**The task:** Update the records from the line with "has height=656, width=877." to the line with "center [158, 438]." by changing "Where is" to "What is the position of" and leaving everything else as it is. Give back only those lines, without the pictures.

**Exercise materials:**

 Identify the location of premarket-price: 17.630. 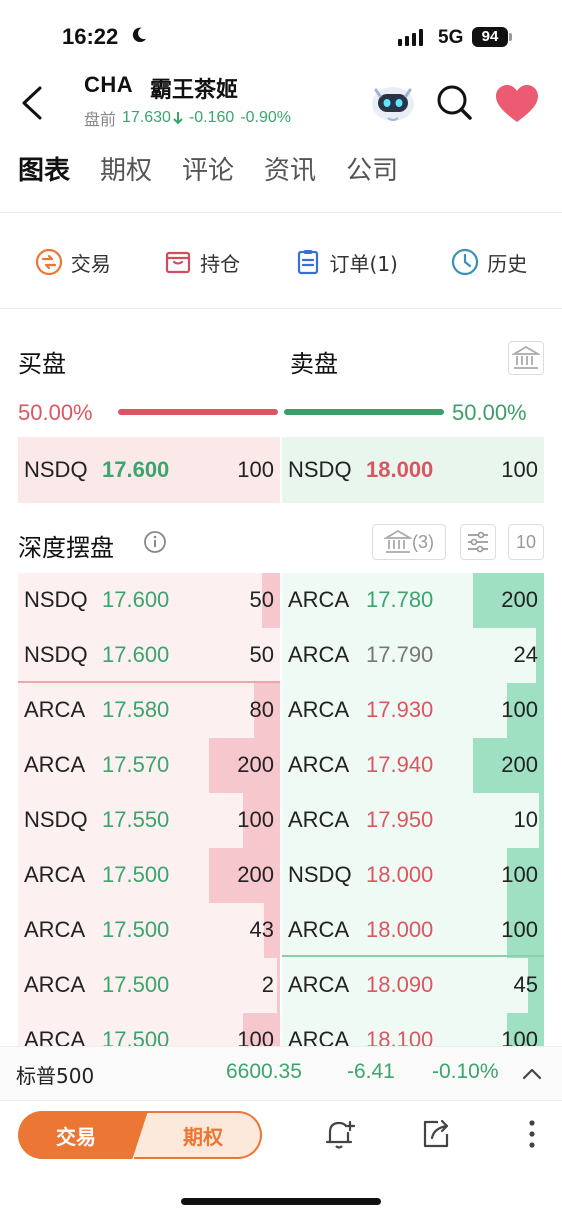
(146, 118).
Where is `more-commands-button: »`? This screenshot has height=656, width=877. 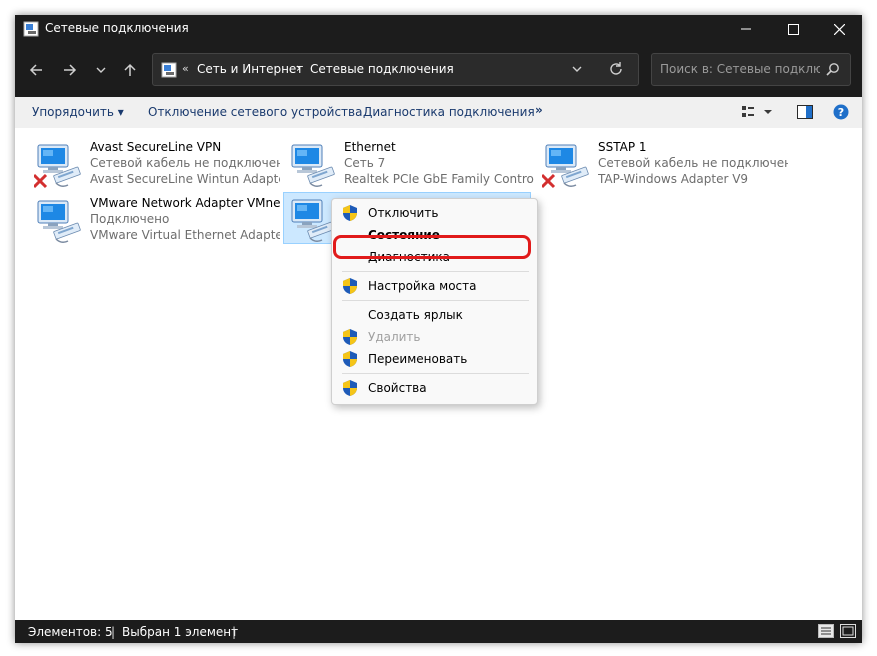
more-commands-button: » is located at coordinates (539, 110).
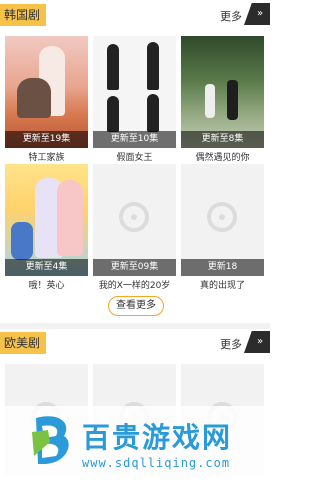 Image resolution: width=320 pixels, height=480 pixels. What do you see at coordinates (158, 438) in the screenshot?
I see `watermark-title: 百贵游戏网` at bounding box center [158, 438].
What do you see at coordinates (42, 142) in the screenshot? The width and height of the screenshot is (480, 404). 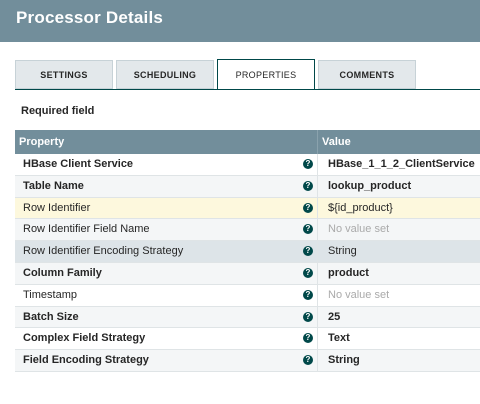 I see `column-header-property: Property` at bounding box center [42, 142].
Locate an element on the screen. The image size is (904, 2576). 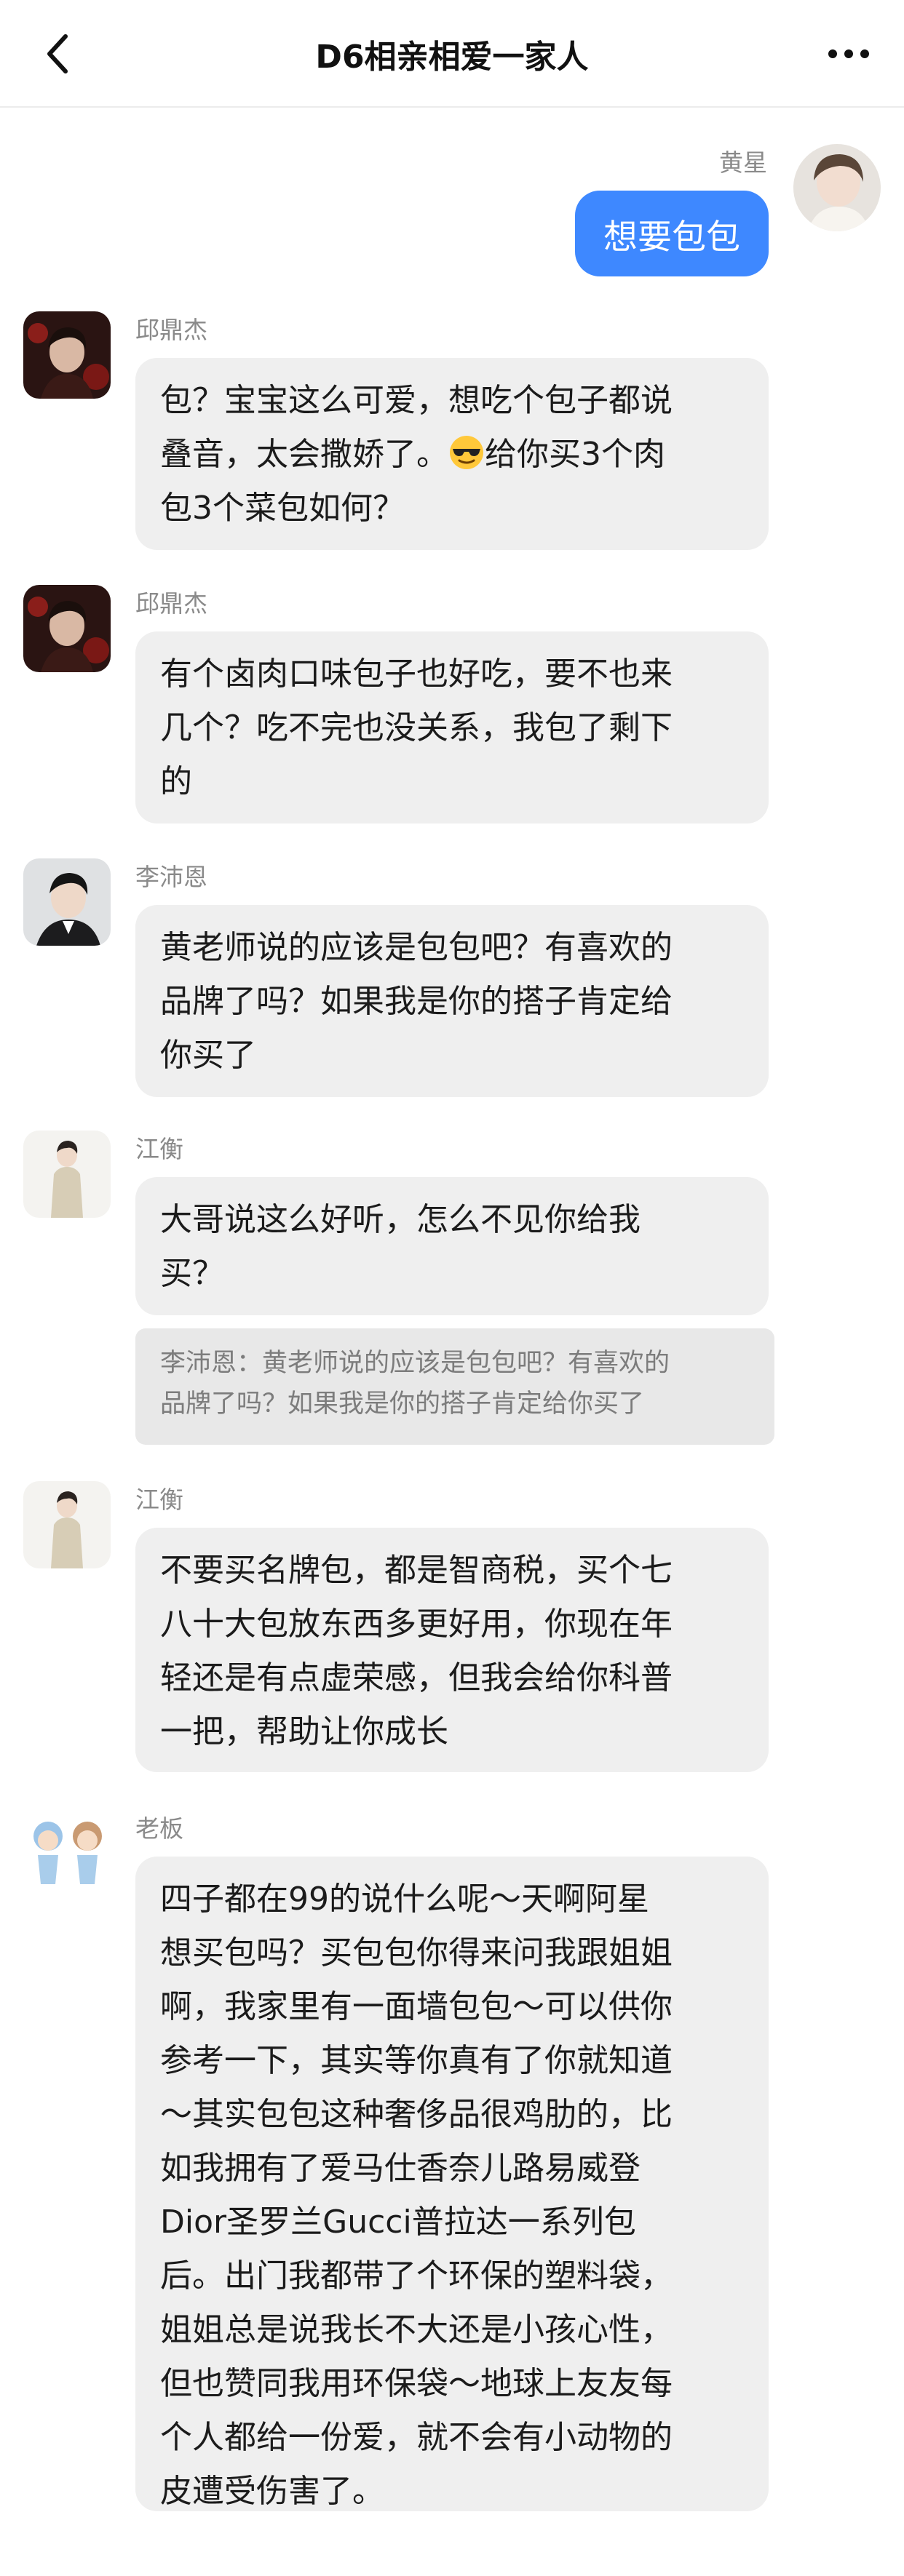
message-line: 轻还是有点虚荣感，但我会给你科普 is located at coordinates (416, 1678).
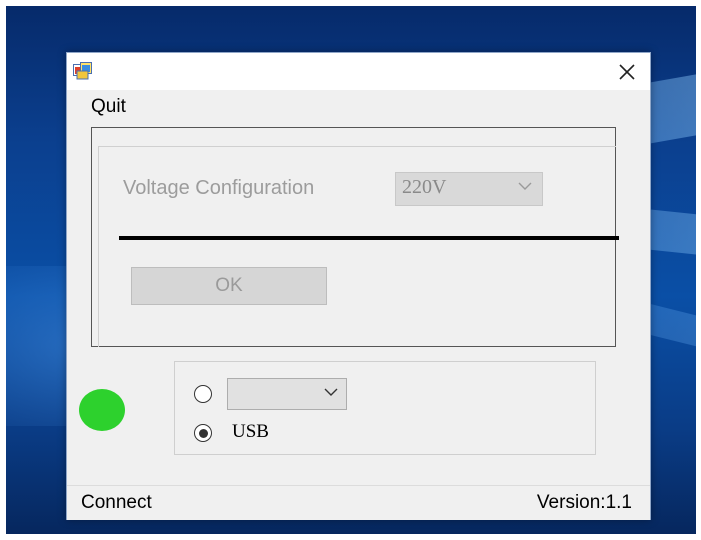  What do you see at coordinates (82, 71) in the screenshot?
I see `app-icon` at bounding box center [82, 71].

**Solved problem:**
What is the position of `more-commands-button: »`? This screenshot has height=656, width=877. 
more-commands-button: » is located at coordinates (539, 110).
 Image resolution: width=320 pixels, height=480 pixels. What do you see at coordinates (158, 438) in the screenshot?
I see `watermark-title: 百贵游戏网` at bounding box center [158, 438].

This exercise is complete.